(Collection entries)

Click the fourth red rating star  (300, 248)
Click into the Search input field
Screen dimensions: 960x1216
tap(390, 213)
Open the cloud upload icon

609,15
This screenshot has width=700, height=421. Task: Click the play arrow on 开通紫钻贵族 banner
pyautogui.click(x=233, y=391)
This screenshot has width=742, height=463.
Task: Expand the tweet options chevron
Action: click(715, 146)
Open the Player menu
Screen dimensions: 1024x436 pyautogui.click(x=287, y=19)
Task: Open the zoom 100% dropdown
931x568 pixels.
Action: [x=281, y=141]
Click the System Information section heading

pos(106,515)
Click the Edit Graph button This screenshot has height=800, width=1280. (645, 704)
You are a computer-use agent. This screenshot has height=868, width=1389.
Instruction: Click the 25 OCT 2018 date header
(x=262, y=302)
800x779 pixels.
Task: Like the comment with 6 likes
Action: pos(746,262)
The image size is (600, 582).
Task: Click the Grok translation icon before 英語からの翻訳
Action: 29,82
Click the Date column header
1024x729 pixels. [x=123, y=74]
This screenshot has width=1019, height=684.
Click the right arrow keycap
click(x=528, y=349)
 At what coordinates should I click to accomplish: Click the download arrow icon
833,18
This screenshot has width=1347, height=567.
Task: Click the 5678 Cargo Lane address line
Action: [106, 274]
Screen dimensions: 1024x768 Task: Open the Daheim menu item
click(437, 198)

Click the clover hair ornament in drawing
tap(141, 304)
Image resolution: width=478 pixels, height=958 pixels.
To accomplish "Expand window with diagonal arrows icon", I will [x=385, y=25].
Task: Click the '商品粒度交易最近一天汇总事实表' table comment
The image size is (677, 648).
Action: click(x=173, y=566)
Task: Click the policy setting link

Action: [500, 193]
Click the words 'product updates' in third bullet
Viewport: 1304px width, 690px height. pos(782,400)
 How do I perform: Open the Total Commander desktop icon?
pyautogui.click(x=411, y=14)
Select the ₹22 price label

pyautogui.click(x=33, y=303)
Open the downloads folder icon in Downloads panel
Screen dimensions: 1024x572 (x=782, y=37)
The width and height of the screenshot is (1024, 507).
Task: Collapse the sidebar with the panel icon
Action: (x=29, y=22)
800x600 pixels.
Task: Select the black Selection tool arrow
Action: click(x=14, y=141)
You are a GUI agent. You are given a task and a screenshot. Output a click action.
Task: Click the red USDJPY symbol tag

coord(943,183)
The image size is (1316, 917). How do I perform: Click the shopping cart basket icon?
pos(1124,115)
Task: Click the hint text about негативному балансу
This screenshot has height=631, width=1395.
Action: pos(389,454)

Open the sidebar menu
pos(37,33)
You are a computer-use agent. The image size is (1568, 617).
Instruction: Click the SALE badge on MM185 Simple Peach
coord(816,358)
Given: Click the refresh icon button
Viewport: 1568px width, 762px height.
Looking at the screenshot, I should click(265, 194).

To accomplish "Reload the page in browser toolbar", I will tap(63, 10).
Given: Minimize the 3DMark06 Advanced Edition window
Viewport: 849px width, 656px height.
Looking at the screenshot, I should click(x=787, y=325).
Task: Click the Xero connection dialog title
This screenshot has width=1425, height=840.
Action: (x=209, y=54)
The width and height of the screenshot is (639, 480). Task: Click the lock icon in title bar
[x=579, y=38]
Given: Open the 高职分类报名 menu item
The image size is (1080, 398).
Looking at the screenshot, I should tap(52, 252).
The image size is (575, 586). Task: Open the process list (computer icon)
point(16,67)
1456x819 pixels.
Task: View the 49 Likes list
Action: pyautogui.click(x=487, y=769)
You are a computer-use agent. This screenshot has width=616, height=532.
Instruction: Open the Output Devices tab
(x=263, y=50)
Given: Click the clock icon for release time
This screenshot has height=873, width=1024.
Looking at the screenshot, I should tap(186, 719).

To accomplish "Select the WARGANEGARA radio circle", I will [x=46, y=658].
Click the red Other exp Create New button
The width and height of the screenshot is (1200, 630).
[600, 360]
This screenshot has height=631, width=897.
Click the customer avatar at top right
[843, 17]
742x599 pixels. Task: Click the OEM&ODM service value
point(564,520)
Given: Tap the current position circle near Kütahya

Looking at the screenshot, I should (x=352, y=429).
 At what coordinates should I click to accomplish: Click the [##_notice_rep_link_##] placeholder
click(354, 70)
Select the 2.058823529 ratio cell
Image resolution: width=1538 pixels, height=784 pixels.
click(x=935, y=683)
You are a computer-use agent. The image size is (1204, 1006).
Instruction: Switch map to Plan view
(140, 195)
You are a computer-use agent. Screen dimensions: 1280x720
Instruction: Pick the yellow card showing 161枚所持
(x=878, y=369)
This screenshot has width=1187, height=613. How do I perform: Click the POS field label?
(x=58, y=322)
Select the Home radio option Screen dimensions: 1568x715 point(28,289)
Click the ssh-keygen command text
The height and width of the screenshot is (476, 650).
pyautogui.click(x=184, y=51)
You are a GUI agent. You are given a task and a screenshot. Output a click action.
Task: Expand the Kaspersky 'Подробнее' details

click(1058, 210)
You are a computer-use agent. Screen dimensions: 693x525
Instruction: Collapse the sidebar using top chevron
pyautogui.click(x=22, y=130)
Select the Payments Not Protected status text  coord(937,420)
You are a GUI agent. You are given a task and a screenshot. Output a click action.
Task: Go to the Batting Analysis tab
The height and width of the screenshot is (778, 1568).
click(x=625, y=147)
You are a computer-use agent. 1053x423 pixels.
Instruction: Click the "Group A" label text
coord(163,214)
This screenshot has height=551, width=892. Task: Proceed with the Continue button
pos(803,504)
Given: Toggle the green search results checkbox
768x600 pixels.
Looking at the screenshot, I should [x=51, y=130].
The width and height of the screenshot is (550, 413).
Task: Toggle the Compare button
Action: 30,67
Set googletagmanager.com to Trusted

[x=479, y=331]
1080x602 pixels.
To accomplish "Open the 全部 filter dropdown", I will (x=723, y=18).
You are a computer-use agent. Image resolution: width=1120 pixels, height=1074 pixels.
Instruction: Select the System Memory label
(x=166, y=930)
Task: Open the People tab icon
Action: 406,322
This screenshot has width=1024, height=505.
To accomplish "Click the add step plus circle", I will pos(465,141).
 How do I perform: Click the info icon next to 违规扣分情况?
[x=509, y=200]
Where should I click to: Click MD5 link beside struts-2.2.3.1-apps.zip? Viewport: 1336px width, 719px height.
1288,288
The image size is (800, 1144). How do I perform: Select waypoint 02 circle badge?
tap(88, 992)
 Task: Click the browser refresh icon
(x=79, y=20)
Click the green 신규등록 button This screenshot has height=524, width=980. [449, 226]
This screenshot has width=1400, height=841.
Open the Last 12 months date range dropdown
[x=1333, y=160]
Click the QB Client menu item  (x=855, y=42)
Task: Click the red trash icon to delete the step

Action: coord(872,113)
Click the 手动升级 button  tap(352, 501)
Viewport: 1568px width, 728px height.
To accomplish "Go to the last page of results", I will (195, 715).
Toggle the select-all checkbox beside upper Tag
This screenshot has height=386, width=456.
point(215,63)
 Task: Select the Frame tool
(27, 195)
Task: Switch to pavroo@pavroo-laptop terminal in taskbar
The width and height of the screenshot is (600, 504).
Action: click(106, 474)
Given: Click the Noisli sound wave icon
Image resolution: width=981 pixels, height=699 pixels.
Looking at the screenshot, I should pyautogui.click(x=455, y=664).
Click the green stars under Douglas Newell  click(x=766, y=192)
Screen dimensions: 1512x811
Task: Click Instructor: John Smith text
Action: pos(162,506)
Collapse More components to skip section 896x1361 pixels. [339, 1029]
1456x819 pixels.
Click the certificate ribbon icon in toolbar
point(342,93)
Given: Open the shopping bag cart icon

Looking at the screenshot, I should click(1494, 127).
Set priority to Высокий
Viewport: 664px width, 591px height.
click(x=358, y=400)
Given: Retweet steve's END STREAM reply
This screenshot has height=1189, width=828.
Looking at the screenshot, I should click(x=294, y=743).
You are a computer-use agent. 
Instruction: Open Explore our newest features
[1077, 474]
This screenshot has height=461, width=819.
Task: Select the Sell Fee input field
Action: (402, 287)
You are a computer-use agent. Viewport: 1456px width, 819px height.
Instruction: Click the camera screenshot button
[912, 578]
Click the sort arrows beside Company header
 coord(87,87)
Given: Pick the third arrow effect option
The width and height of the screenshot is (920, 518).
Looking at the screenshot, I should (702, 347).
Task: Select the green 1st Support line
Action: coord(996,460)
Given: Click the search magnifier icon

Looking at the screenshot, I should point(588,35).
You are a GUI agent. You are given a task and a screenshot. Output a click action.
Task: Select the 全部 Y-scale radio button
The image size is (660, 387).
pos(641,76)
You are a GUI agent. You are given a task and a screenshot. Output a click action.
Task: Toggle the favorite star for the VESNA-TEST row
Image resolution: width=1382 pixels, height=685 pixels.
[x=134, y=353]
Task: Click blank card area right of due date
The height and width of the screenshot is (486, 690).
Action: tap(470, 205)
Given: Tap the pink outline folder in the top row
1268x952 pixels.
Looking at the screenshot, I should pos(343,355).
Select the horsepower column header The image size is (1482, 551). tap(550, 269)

• DESCRIPTION OF THE TASK
Take from the entries every line that has the string "window".

• EXERCISE SOLUTION
To accomplish "Expand window with diagonal arrows icon", I will [x=385, y=25].
Given: Minimize the 3DMark06 Advanced Edition window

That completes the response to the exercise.